__Supplied information__:

:::

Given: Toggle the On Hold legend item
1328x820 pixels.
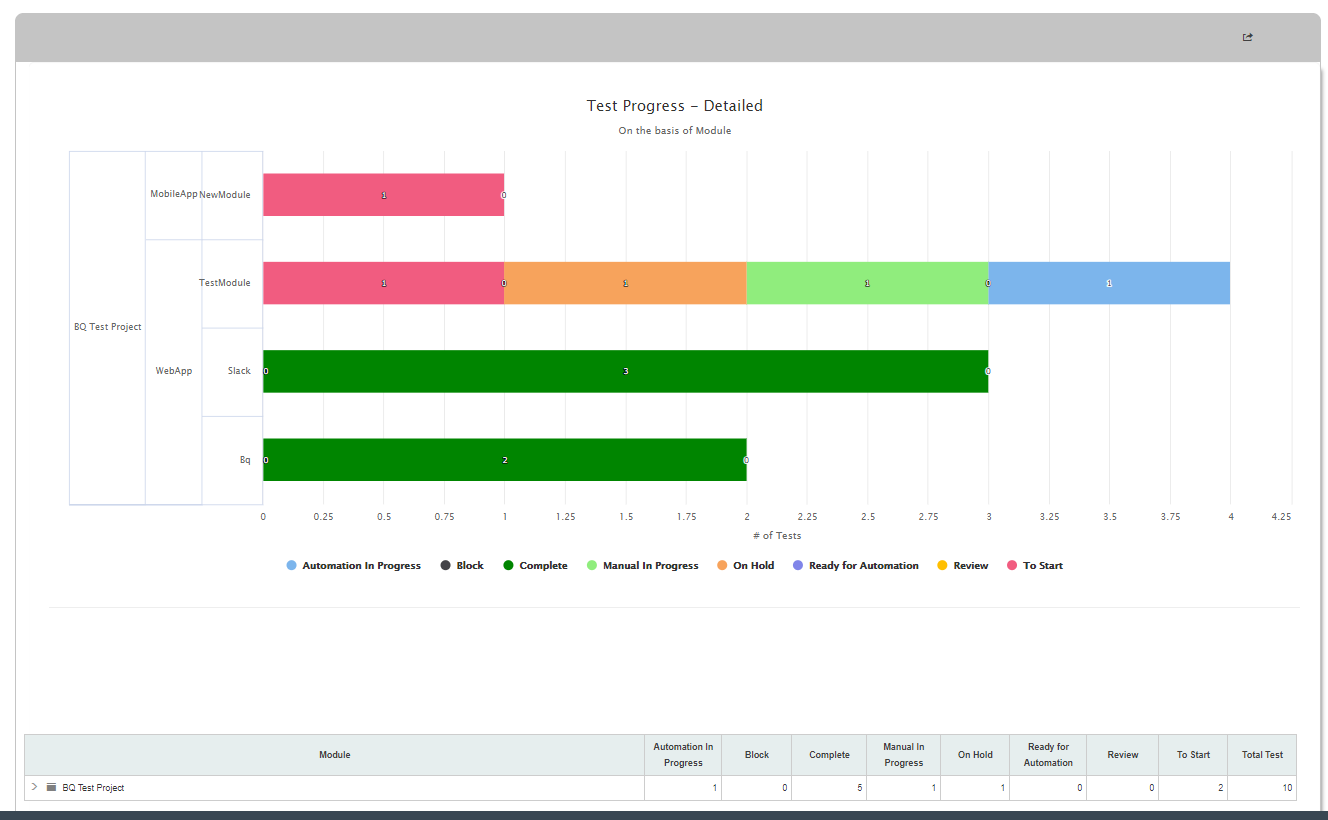Looking at the screenshot, I should pyautogui.click(x=745, y=566).
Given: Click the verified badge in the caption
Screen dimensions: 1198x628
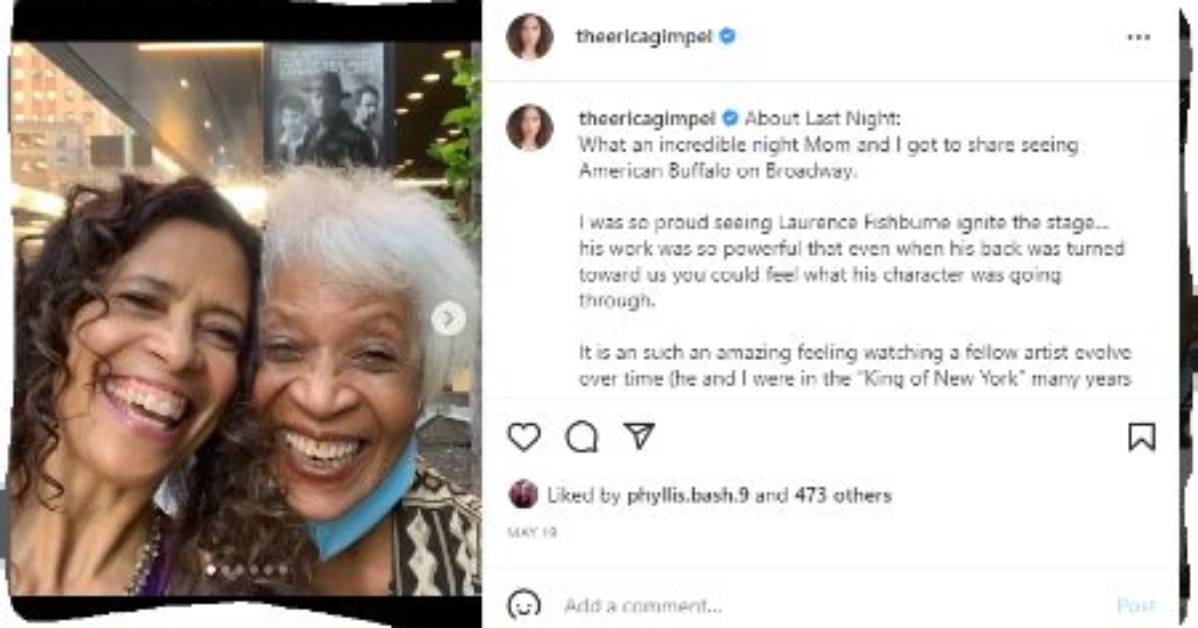Looking at the screenshot, I should (730, 118).
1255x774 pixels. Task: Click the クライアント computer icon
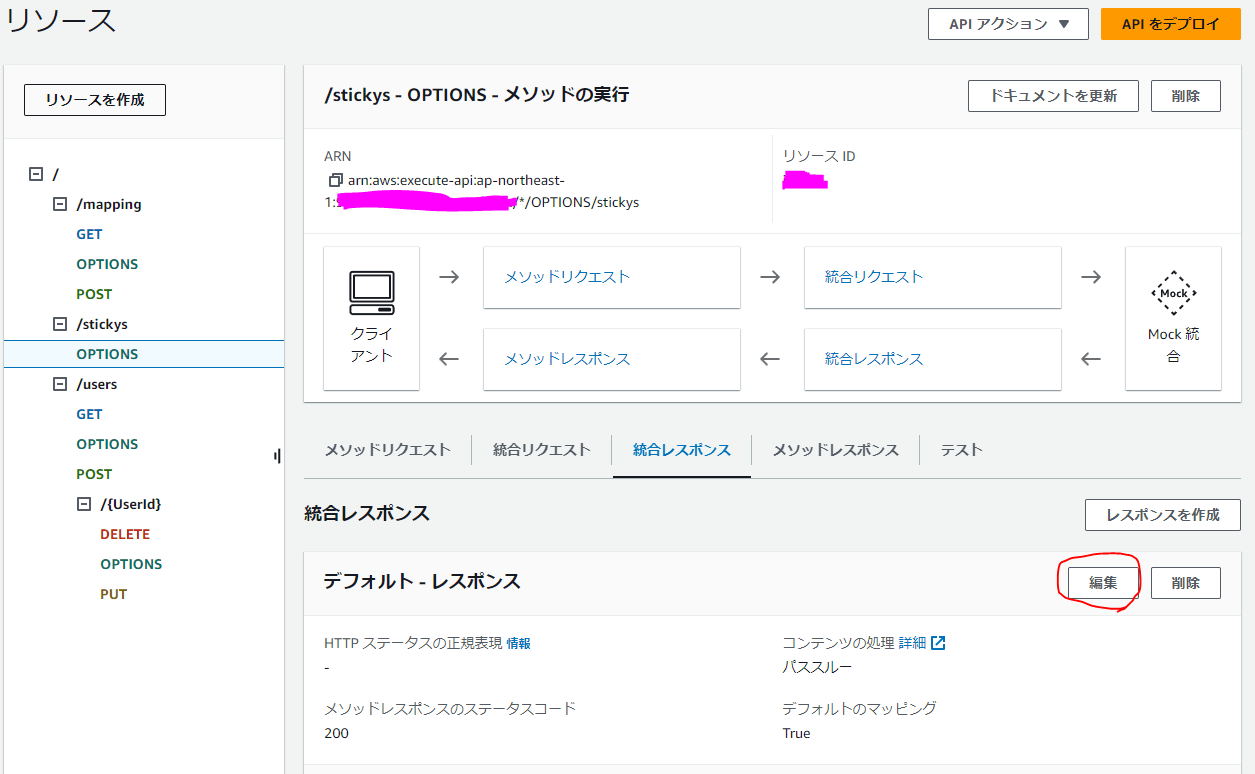371,290
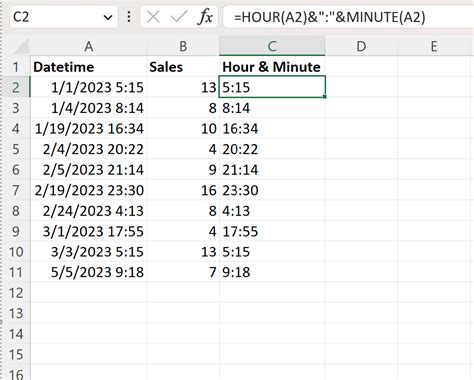Select column E header

click(x=434, y=46)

:::

__Goal of the exercise__: Your output should be the lines from the one with "1255x774 pixels. Task: Click" through the end of the listing, copied exactly and with the pictures left out.

__Reply__:
1255x774 pixels. Task: Click the クライアント computer icon
371,290
Select column E header

click(x=434, y=46)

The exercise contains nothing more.